As Voltaire poignantly said: “Faith consists in believing when it is beyond the power of reason to believe.

Notice that he didn’t say that faith is believing in defiance of reason… true faith encompasses reason, but also extends beyond it. While we cannot understand everything with our mental faculties alone, faith offers us an understanding of truth that involves both our minds and our hearts.

It’s only with the heart that one can see clearly. That which is essential is invisible to the eye.

In short, our minds may not be able to figure everything out, but we can know exactly what we need to do through inspiration. As we trust it, and act accordingly, our actions will often bring the understanding that our minds crave. It’s just a matter of taking that step in faith.

“Take the first step in faith. You don’t have to see the whole staircase, just take the first step.” ~ Martin Luther King, Jr.

If that first step is taken in faith – meaning without fear, or disregard for reason – the illumination will follow.

A Deeper Perspective On Letting Go

Since I wrote the original post, though, I have learned a few other things.

Namely, that letting go is a paradox.

My first instinct of letting go is a visual of my hand opening up, letting go of a bird, and watching it fly away. With that in mind, it’s easy to think of letting go being a process of losing, or missing out.
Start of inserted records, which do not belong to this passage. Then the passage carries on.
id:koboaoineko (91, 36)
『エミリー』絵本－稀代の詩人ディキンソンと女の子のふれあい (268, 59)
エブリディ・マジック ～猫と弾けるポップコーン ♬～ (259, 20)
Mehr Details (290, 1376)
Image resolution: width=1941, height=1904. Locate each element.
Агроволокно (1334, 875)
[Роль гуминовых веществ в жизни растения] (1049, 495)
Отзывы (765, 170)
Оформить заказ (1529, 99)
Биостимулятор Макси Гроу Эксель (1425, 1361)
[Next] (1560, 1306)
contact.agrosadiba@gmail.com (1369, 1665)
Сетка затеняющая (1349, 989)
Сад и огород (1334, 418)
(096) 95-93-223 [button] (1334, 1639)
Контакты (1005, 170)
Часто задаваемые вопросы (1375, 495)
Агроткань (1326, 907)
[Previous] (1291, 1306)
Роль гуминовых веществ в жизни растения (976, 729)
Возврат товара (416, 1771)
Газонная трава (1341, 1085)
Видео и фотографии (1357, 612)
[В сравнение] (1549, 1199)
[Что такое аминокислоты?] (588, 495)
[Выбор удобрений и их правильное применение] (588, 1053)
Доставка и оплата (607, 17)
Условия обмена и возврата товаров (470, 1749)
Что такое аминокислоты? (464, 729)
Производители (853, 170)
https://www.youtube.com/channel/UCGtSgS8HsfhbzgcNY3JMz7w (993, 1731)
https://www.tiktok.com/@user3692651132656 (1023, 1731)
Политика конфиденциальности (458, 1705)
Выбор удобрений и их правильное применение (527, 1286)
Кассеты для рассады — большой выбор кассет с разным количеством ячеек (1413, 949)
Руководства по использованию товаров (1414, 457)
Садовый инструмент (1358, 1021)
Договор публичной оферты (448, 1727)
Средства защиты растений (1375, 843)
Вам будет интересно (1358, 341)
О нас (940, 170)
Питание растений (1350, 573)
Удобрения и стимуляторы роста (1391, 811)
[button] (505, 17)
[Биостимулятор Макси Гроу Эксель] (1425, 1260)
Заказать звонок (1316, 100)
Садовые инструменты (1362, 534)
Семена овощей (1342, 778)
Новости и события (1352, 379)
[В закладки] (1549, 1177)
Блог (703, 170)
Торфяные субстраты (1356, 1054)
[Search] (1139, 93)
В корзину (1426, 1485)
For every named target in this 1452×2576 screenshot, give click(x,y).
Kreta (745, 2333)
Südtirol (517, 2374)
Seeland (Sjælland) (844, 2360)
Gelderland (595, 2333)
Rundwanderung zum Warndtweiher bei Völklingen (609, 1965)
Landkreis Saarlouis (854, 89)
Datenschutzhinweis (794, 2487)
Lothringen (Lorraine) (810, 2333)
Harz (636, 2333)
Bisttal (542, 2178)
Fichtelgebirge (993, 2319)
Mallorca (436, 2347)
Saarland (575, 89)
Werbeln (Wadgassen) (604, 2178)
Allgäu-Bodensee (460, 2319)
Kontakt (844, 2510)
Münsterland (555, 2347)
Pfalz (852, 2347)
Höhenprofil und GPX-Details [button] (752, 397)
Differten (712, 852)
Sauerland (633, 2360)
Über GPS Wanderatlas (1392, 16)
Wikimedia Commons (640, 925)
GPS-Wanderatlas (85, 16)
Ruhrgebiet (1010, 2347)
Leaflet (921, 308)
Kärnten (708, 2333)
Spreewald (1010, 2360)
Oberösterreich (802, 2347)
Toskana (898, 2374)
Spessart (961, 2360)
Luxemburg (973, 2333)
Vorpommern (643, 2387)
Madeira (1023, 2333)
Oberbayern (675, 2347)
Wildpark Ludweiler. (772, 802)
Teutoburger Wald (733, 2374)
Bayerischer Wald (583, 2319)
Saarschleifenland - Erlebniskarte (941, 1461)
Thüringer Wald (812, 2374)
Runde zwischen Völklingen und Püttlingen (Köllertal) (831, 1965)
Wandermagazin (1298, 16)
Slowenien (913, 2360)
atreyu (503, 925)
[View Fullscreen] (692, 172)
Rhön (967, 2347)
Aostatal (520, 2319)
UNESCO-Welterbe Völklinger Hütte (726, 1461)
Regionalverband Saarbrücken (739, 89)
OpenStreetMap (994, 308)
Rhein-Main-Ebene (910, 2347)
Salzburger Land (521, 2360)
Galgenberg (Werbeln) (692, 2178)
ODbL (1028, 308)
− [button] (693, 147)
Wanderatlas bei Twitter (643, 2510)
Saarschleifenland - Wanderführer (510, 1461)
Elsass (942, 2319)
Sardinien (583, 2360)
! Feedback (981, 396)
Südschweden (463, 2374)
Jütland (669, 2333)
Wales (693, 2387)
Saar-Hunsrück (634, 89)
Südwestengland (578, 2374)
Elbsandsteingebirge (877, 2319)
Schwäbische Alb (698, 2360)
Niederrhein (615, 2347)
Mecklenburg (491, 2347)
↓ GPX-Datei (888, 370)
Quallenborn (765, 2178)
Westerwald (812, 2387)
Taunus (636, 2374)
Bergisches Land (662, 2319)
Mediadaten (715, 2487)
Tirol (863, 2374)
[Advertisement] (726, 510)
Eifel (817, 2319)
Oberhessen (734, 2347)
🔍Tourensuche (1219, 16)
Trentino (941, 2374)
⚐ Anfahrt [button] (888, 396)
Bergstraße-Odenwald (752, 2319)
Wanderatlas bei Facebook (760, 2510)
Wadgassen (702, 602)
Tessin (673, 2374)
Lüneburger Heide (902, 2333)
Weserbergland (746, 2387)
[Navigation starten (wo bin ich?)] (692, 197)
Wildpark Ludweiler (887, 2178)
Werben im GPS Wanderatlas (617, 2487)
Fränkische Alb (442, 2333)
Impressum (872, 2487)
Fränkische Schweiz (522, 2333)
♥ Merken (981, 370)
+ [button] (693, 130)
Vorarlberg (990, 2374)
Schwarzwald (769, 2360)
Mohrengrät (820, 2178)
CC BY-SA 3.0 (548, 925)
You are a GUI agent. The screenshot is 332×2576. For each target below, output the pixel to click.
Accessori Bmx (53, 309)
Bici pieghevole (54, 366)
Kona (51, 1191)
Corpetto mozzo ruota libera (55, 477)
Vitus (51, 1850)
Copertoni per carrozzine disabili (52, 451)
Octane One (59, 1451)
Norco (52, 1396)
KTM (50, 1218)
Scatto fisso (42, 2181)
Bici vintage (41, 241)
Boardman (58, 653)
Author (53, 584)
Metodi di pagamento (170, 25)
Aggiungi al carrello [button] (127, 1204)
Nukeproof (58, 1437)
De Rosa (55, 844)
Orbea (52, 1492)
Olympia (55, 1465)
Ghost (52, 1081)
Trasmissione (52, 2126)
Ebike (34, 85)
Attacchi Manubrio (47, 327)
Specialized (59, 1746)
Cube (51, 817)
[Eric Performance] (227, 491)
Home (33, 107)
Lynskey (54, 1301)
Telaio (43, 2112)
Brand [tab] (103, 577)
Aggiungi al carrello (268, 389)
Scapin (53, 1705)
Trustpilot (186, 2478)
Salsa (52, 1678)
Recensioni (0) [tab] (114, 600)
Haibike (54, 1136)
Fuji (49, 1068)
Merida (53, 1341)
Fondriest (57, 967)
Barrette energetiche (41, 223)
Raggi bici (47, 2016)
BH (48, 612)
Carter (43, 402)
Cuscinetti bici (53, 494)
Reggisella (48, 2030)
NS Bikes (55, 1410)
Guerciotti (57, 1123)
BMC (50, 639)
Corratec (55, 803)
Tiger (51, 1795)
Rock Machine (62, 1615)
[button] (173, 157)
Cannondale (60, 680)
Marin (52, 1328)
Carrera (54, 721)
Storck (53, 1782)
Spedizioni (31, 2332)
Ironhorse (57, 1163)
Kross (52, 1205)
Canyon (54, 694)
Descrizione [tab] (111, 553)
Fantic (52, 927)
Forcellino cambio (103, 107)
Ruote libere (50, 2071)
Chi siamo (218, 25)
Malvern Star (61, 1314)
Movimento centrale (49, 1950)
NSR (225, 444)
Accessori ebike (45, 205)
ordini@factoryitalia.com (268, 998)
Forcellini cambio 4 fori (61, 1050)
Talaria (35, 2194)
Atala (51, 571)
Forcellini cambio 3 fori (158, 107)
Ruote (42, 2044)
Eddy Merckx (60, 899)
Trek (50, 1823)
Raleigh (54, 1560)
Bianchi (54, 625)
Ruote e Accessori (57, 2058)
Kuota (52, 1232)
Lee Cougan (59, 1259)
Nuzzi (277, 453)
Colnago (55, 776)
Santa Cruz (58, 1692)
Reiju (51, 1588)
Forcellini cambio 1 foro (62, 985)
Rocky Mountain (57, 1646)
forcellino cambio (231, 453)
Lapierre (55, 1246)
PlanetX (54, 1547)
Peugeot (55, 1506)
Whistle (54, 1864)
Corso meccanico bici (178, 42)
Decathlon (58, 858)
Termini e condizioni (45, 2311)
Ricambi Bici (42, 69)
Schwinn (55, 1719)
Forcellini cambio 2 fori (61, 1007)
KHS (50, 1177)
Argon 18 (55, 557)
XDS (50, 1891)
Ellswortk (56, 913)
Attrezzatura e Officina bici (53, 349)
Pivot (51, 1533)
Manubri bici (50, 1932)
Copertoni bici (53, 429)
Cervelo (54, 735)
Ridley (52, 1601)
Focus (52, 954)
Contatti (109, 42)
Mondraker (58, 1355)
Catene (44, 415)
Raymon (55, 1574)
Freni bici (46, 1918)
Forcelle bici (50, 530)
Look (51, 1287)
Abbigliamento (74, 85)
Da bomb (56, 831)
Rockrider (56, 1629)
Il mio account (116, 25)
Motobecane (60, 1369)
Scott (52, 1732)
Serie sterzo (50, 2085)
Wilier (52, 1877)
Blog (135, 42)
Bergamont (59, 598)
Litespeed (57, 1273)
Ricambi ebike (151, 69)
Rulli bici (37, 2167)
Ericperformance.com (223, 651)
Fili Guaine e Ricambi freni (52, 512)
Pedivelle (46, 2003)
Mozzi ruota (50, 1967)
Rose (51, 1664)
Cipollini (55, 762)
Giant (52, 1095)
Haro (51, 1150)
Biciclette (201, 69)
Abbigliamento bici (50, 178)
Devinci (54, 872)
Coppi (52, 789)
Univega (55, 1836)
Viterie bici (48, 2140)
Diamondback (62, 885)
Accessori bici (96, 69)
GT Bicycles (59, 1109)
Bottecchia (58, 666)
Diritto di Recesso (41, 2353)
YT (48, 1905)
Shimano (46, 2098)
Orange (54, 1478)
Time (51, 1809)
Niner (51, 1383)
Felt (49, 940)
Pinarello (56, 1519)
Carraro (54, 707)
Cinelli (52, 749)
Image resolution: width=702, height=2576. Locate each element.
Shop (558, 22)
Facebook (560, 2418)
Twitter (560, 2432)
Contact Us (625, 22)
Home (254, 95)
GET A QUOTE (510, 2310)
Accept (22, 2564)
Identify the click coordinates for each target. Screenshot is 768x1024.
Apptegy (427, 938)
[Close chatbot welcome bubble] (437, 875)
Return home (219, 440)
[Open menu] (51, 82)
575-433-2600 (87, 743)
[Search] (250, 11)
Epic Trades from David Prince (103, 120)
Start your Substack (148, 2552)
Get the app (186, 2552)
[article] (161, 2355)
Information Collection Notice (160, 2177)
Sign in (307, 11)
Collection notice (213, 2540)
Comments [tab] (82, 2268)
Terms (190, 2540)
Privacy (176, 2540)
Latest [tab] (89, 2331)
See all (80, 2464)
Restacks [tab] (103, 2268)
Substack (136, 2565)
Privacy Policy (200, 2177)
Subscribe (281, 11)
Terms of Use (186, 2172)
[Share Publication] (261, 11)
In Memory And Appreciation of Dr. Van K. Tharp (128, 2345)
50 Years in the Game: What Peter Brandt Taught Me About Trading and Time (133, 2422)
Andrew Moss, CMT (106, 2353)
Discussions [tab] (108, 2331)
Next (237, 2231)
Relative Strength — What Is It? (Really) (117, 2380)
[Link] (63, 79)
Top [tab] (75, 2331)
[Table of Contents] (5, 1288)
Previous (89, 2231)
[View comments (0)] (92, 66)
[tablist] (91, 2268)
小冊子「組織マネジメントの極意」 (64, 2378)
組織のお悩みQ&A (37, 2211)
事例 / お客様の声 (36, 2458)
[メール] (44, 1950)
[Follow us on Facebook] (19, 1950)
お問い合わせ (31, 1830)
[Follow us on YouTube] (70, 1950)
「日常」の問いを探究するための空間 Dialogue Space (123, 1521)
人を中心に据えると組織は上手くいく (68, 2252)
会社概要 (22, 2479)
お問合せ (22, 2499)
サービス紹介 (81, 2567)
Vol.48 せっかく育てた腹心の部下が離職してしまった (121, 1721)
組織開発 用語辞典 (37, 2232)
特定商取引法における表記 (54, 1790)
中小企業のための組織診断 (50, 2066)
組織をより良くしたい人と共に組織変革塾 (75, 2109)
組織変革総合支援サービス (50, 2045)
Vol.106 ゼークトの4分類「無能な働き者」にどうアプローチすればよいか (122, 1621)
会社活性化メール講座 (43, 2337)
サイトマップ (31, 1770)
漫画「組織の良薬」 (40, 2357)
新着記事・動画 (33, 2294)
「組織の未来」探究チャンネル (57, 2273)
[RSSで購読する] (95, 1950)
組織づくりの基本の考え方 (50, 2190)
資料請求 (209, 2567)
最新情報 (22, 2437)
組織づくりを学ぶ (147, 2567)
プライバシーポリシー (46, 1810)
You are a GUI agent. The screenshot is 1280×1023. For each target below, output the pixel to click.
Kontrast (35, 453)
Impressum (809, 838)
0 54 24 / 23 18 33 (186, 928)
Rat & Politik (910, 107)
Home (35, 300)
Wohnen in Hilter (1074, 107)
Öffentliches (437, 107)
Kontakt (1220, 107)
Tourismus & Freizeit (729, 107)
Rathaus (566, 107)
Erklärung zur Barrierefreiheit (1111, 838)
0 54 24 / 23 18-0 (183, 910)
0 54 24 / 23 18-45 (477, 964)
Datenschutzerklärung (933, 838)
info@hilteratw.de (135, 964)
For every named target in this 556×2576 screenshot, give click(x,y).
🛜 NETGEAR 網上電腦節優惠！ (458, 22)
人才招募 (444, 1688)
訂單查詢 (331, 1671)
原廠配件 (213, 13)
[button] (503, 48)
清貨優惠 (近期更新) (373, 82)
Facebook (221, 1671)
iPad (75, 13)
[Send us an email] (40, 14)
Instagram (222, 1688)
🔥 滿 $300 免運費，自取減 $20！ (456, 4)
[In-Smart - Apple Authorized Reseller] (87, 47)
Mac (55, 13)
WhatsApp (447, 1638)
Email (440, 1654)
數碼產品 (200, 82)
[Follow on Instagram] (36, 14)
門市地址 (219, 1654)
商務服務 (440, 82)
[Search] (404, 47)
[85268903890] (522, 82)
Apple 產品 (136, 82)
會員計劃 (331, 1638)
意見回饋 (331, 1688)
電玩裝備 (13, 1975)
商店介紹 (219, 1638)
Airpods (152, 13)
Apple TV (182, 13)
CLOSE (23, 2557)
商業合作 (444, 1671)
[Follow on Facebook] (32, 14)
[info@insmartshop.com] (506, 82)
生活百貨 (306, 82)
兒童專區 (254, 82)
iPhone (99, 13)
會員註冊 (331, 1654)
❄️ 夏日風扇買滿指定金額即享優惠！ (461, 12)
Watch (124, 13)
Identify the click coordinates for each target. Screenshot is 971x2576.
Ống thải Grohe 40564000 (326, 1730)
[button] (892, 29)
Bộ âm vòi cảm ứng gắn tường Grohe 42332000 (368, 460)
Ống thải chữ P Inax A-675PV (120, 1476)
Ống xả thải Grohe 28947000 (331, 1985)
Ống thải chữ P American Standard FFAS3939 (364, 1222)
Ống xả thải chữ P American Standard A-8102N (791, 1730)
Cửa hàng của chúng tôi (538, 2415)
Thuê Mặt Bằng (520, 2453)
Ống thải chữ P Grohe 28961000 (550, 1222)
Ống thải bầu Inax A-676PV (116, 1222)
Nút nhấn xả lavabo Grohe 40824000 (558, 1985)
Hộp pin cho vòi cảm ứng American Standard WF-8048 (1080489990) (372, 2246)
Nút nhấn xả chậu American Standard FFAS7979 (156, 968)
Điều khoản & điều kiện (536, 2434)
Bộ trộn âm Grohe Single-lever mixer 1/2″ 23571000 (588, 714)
It's only with the heart that one can see clearly.

What I have since learned, however, is that it is only when our hand is open that we can receive. If our first is clenched tightly, afraid to lose what we have, we limit our ability to receive and we are destroy the possibility that whatever we may be holding on to will actually want to stay on it’s own. Our fear of losing what we have makes it impossible to see that what we have may actually want to stay with us without our needing to hold on to it.

In short, our inability to let go – whatever it may be: love, success, etc – is what prevents us from truly enjoying what we have. If we are so afraid of losing that we have to cling to it, then it won’t be too long that our fears will fuel resentment, suspicion and unrest… in ourselves and in what we are trying so desperately to hold on to.

The old adage may sound cliche, but it’s true:

If you love something, let it go. If it comes back to you, its yours forever. If it doesn’t, then it was never meant to be.

On one hand, if we let it go and it doesn’t come back, we have truly loved it by allowing it what it needs. It cannot truly be love if we hold on to something merely because we fear losing it… instead, that is selfishness and is driven by lack.

On the other hand, however, how sweet a feeling to release your fears of losing and to let something go, in love and respect for it’s well-being, only to find that it has no interest in going away.

It’s my belief that if we learn to stay in the present moment, to act in faith and let go of our need to control, that everything we are seeking will show up in exactly the right time.